◆ **WHAT THIS TASK INVOLVES**
Using the data below, output the first line and every line after it up to and including the line containing "Task: Click the filter funnel icon", exactly as written and with nothing added.

[Records from a data collection]

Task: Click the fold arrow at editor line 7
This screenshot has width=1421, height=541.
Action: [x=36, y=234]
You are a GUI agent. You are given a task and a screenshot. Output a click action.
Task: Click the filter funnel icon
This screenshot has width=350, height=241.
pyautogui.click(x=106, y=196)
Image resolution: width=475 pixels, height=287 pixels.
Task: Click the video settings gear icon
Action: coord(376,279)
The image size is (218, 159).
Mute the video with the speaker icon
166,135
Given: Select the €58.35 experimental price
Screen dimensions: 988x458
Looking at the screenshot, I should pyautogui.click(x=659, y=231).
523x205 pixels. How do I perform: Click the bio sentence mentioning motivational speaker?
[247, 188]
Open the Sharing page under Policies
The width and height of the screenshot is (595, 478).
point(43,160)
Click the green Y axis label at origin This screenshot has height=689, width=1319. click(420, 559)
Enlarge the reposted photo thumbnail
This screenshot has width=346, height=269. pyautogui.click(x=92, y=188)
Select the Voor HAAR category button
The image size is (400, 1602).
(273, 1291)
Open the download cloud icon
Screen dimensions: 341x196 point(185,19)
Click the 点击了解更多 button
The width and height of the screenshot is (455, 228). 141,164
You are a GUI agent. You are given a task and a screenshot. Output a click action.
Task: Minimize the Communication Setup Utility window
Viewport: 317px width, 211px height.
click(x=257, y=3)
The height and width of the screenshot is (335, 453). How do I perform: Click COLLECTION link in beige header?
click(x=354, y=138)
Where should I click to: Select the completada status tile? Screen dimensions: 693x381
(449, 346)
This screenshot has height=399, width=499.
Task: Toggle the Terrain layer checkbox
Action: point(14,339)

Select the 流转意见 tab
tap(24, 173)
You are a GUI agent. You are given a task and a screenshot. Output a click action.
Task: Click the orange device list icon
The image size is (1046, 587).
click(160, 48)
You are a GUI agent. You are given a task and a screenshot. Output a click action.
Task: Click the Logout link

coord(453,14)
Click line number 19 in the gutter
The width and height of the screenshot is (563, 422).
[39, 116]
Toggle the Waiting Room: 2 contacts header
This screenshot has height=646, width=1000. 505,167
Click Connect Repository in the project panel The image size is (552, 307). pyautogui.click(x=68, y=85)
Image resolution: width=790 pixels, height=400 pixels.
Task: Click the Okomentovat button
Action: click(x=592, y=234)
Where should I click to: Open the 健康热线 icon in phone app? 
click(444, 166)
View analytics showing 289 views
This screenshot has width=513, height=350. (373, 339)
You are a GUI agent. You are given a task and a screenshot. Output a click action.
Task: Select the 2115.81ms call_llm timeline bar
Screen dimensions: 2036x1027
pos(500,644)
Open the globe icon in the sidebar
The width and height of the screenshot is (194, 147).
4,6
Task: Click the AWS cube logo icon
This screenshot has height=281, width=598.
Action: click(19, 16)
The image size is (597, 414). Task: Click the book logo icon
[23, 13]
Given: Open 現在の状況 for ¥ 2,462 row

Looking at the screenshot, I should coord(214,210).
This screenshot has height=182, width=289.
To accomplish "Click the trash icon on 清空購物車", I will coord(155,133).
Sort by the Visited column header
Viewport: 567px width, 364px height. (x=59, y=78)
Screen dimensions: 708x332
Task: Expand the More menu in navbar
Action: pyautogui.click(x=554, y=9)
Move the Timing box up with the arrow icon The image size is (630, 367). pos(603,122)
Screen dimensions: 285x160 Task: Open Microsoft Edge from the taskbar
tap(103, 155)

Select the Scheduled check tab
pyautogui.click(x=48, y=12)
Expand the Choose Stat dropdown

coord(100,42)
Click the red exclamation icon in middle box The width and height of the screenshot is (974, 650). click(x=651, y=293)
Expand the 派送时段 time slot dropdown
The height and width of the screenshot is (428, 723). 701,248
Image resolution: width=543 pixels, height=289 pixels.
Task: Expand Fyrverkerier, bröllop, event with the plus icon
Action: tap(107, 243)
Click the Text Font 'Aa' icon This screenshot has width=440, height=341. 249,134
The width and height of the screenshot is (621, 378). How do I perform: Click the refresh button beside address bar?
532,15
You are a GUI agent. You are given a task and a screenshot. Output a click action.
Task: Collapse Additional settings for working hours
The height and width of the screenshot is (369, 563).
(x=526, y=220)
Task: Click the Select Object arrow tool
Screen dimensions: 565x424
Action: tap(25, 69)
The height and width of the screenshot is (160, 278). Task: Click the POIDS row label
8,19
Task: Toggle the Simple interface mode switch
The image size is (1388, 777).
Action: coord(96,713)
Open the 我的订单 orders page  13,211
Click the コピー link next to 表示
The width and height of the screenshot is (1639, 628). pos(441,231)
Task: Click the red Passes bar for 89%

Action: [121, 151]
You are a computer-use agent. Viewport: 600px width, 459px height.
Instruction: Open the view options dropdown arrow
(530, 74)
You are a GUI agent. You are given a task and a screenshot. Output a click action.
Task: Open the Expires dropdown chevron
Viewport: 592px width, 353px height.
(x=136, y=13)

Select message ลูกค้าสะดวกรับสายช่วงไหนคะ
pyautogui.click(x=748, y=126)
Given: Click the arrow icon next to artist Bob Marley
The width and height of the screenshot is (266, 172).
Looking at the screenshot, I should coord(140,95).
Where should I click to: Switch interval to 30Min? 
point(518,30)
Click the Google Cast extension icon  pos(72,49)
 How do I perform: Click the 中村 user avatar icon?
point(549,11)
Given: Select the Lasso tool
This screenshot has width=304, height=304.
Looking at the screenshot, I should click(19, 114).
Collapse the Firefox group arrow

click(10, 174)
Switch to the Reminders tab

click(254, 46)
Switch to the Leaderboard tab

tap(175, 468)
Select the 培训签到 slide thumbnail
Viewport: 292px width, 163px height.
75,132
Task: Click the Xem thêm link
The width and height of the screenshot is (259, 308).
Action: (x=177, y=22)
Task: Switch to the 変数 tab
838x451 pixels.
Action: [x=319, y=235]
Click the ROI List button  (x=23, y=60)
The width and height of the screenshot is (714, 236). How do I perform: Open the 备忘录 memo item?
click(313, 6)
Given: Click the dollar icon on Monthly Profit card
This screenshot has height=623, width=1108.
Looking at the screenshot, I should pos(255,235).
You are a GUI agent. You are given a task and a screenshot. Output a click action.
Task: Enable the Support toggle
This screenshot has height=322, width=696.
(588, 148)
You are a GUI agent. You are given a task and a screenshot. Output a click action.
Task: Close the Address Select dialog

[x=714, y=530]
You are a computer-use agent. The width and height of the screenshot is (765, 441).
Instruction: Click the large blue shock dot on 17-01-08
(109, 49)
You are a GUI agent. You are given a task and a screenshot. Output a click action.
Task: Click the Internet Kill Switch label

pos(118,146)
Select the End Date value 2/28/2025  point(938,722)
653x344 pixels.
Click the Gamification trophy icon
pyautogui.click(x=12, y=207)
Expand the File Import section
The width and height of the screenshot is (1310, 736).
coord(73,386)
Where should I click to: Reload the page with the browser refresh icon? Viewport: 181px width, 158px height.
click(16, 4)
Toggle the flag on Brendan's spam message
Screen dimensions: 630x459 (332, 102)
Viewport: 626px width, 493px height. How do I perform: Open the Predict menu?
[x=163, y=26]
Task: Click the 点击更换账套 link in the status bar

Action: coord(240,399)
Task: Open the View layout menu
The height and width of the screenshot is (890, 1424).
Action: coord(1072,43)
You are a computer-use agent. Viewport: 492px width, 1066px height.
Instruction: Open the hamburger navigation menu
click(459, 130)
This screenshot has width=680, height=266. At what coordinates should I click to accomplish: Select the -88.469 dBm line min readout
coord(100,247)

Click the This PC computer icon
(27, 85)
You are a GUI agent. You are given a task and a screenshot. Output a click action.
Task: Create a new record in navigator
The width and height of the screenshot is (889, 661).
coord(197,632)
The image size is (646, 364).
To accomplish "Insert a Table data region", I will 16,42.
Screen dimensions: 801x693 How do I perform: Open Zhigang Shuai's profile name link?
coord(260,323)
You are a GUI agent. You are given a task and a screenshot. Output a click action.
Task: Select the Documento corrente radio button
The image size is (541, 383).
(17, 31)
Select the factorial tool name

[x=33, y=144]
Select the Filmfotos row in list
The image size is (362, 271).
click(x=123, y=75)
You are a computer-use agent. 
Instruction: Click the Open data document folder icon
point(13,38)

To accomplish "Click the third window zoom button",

◆ **TASK OUTPUT**
Task: Click the fold arrow at editor line 7
This screenshot has width=1421, height=541.
Action: [x=36, y=234]
You are a GUI agent. You are given a task and a screenshot. Output a click action.
Task: Click the filter funnel icon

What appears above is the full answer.